» **Da fare**
Puoi aggiornare le righe dalla riga che contiene "The height and" fino alla fine dei record compresa, sostituendo "Editor" con "Terminal" e lasciando tutto il resto invariato? Riporta solo queste righe, senza le immagini.

» **Dati disponibili**
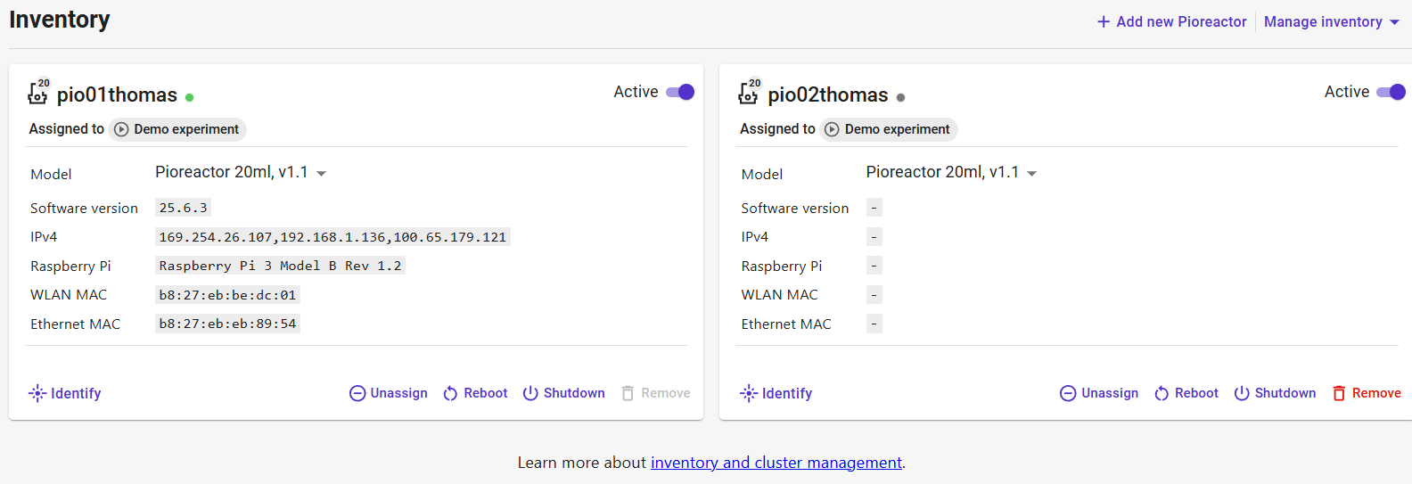Screen dimensions: 1412x484
Task: Click the Pioreactor icon beside pio02thomas
Action: pyautogui.click(x=749, y=93)
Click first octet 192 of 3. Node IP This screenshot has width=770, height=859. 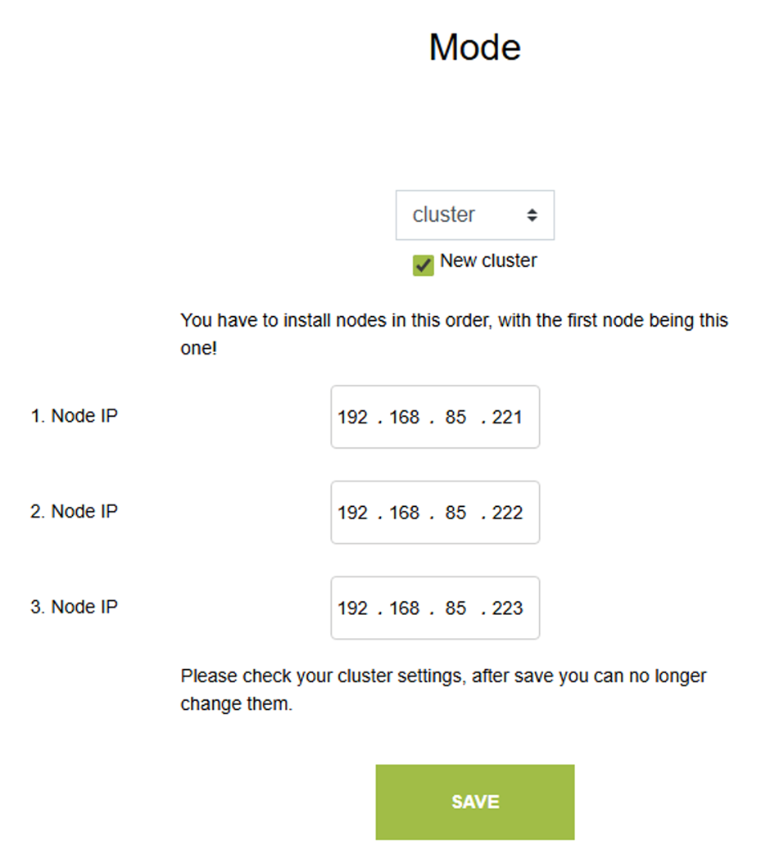click(353, 608)
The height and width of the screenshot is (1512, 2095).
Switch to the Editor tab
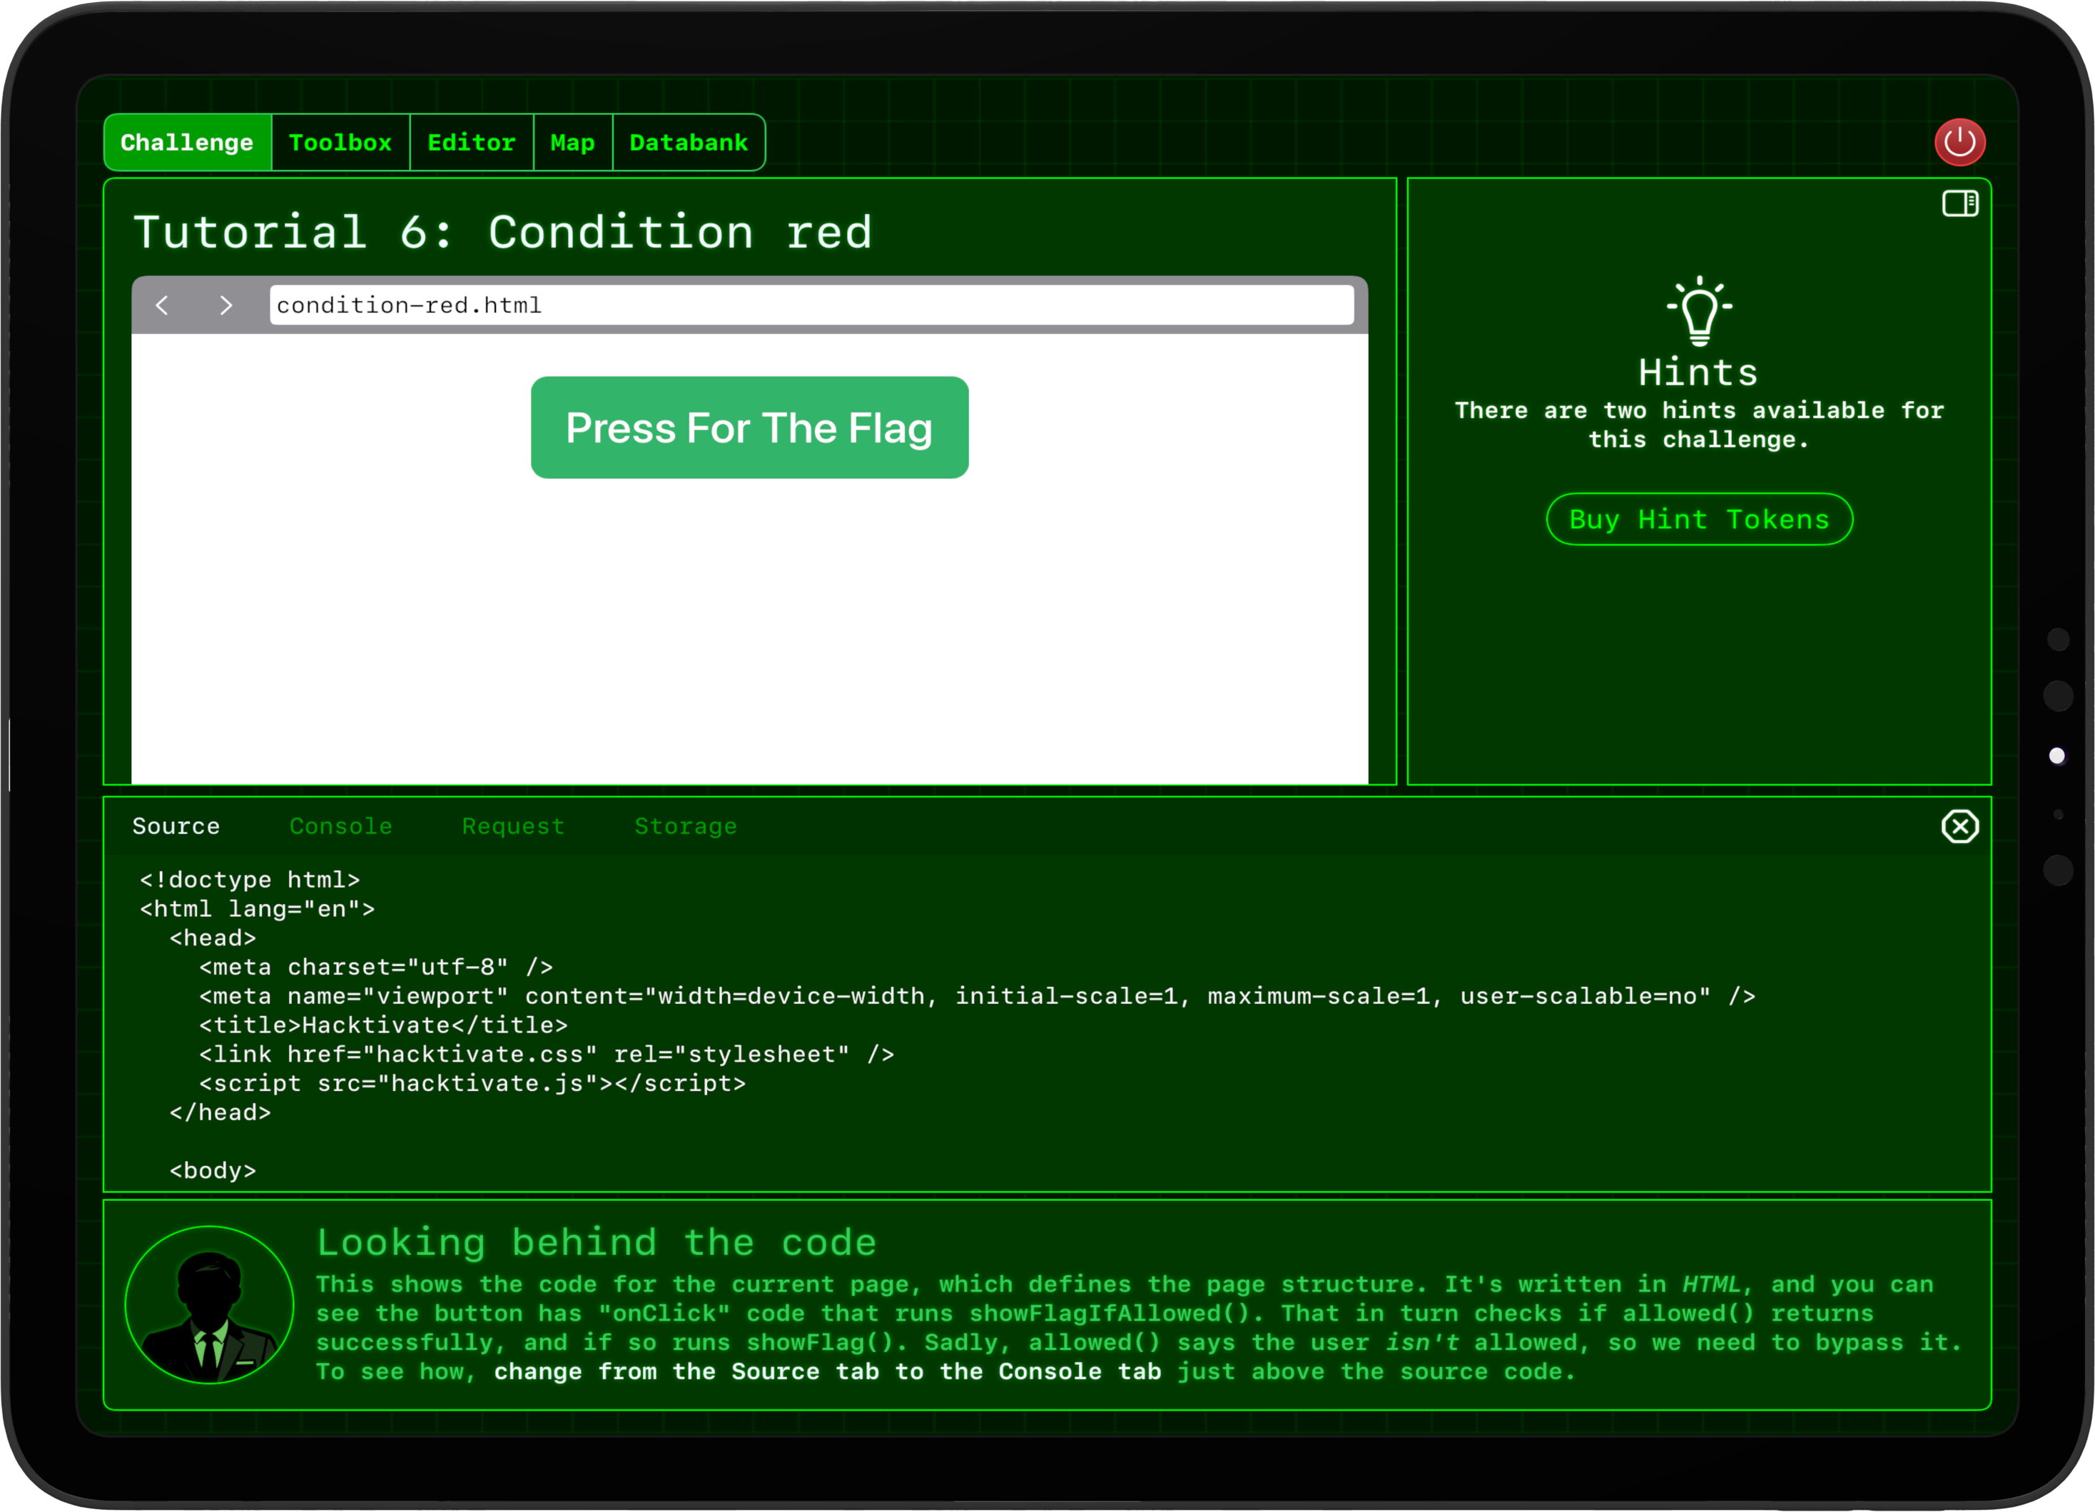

» **Risultato**
The height and width of the screenshot is (1512, 2095).
Switch to the Terminal tab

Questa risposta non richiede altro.